▸ What the task requires: All that is wanted is the span of lines from the one with "[facebook] (428, 57)" to the last line of the data, copied exactly.

(Pixel coordinate grounding data)
☆ ☆ ☆ ☆ ☆

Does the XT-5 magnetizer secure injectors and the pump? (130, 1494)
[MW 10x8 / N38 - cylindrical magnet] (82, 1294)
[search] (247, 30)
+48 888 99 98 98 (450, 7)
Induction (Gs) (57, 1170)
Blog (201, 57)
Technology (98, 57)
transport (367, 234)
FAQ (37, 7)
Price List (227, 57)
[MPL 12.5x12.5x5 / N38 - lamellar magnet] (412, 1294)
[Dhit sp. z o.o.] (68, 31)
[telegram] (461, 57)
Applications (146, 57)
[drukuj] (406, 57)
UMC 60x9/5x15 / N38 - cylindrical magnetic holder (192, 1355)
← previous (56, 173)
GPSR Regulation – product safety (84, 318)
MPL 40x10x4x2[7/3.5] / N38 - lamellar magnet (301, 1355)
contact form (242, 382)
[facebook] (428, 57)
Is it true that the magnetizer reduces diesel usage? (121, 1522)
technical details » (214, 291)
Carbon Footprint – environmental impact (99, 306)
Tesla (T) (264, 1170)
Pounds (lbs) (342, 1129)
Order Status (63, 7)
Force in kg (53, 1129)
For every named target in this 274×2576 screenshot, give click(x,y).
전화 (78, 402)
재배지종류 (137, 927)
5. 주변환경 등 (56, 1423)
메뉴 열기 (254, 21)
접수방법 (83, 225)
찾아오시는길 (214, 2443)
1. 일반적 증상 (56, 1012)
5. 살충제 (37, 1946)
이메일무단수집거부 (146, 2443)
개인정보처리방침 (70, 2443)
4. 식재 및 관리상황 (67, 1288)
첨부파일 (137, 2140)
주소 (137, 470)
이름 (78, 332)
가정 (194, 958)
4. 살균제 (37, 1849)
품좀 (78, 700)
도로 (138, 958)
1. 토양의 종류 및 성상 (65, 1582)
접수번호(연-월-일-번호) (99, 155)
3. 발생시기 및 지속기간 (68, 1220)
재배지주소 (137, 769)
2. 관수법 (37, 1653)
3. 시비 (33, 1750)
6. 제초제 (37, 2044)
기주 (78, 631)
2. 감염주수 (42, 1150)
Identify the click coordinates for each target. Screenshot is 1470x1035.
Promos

☆ ☆ ☆ ☆ ☆

▸ Task solution:
[facebook] (428, 57)
Is it true that the magnetizer reduces diesel usage? (121, 1522)
technical details » (214, 291)
Carbon Footprint – environmental impact (99, 306)
Tesla (T) (264, 1170)
Pounds (lbs) (342, 1129)
Order Status (63, 7)
Force in kg (53, 1129)
For every named target in this 274×2576 screenshot, give click(x,y).
전화 (78, 402)
재배지종류 (137, 927)
5. 주변환경 등 (56, 1423)
메뉴 열기 (254, 21)
접수방법 (83, 225)
찾아오시는길 (214, 2443)
1. 일반적 증상 (56, 1012)
5. 살충제 (37, 1946)
이메일무단수집거부 (146, 2443)
개인정보처리방침 (70, 2443)
4. 식재 및 관리상황 (67, 1288)
첨부파일 (137, 2140)
주소 (137, 470)
이름 (78, 332)
가정 (194, 958)
4. 살균제 (37, 1849)
품좀 (78, 700)
도로 (138, 958)
1. 토양의 종류 및 성상 (65, 1582)
접수번호(연-월-일-번호) (99, 155)
3. 발생시기 및 지속기간 (68, 1220)
재배지주소 (137, 769)
2. 관수법 (37, 1653)
3. 시비 (33, 1750)
6. 제초제 (37, 2044)
기주 (78, 631)
2. 감염주수 (42, 1150)
Identify the click coordinates for each target. Screenshot is 1470x1035.
Promos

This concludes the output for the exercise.